ZNF646 Inhibitors

Disulfiram and cisplatin engage in interactions with metal ions and DNA, respectively. Disulfiram's binding with metal ions can modify the structural integrity of zinc finger domains in proteins like ZNF646, thereby affecting their DNA-binding affinity. Cisplatin, by forming DNA adducts, can hinder transcription factor access to DNA, potentially disrupting ZNF646-DNA interactions essential for its function.

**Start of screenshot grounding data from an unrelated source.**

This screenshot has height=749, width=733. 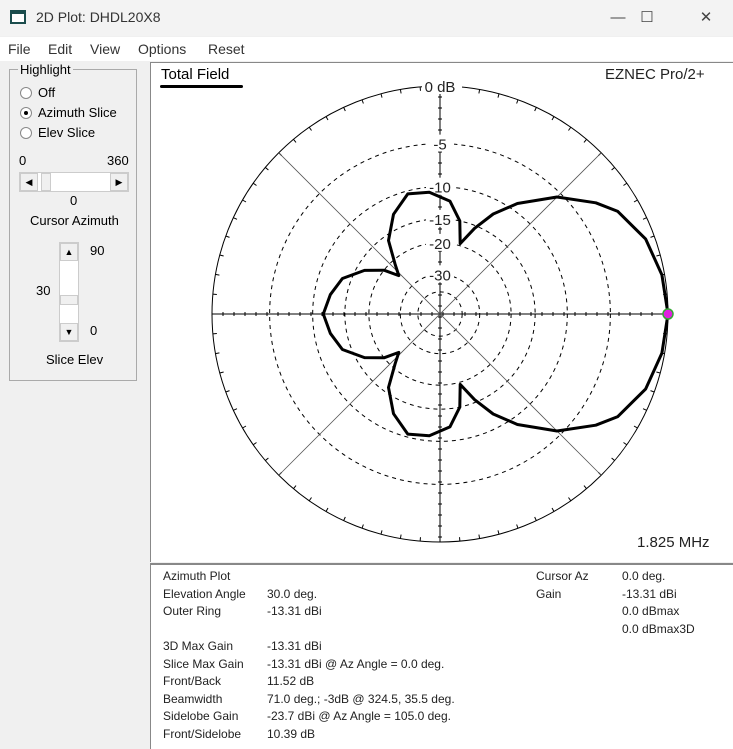 What do you see at coordinates (69, 292) in the screenshot?
I see `slice-elev-scrollbar: ▲ ▼` at bounding box center [69, 292].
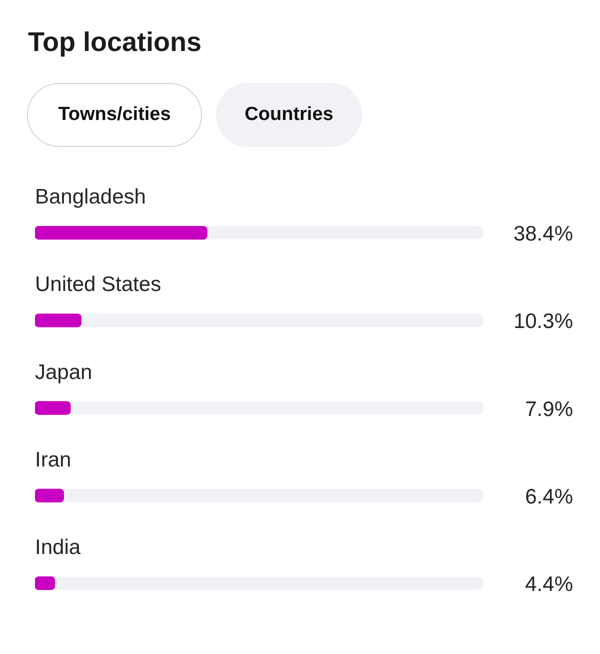  I want to click on data-label: 38.4%, so click(543, 234).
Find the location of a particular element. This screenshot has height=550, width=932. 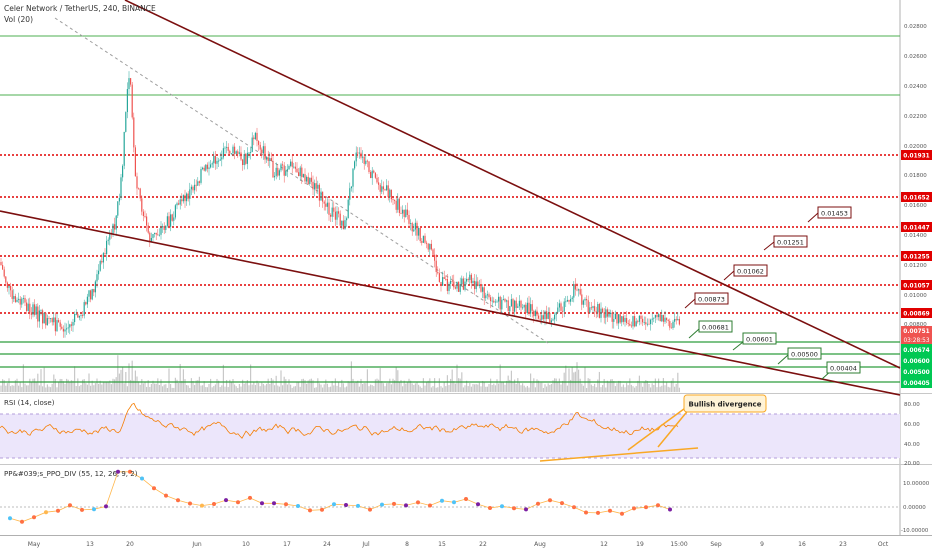

ppo-title: PP&#039;s_PPO_DIV (55, 12, 26, 9, 2) is located at coordinates (71, 474).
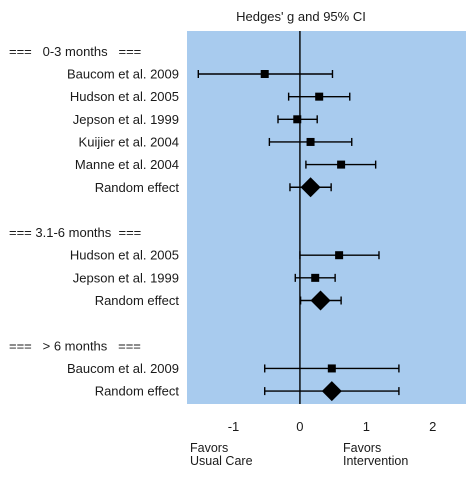 Image resolution: width=466 pixels, height=478 pixels. What do you see at coordinates (432, 426) in the screenshot?
I see `x-tick-label: 2` at bounding box center [432, 426].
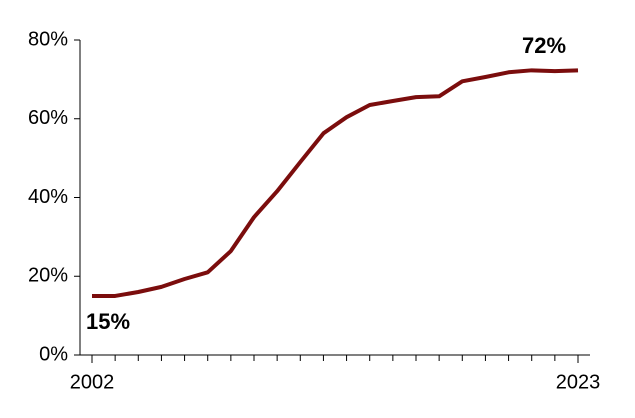 The height and width of the screenshot is (418, 635). Describe the element at coordinates (48, 197) in the screenshot. I see `y-tick-label: 40%` at that location.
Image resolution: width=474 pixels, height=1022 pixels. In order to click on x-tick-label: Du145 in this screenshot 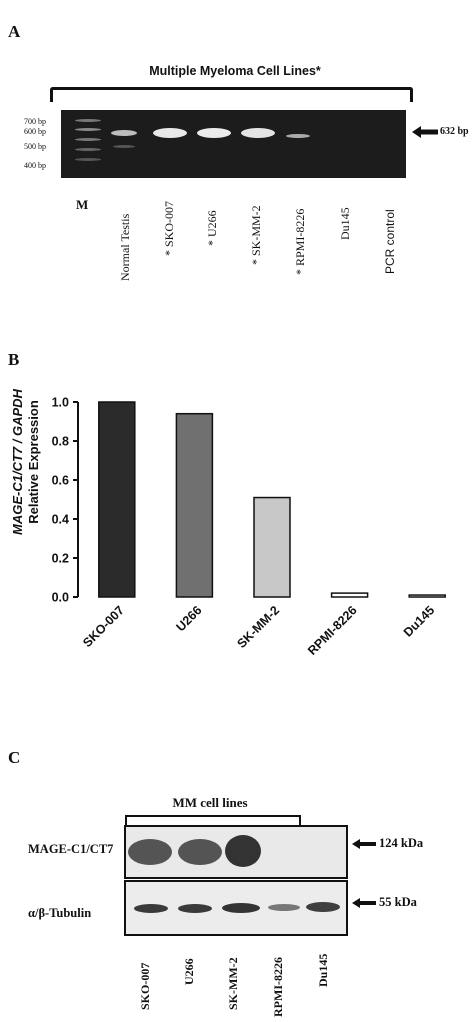, I will do `click(419, 621)`.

Chloroquine and MG132 target autophagic degradation and the ubiquitin-proteasome system, which are pivotal for protein turnover. By modulating these pathways, these compounds can influence ZNF646 levels indirectly. PD98059, LY294002, and SP600125 are kinase pathway inhibitors that impinge upon cell signaling cascades, which can modulate the activity and stability of transcription factors, potentially impacting ZNF646-regulated gene expression. Curcumin's wide-ranging effect on signaling pathways and transcription factors could extend to the modulation of ZNF646 function, given its pleiotropic nature. Lastly, alpha-amanitin inhibits RNA polymerase II, which is responsible for transcribing mRNA. By suppressing mRNA synthesis, alpha-amanitin can affect the transcriptional engagement of ZNF646 with its target genes.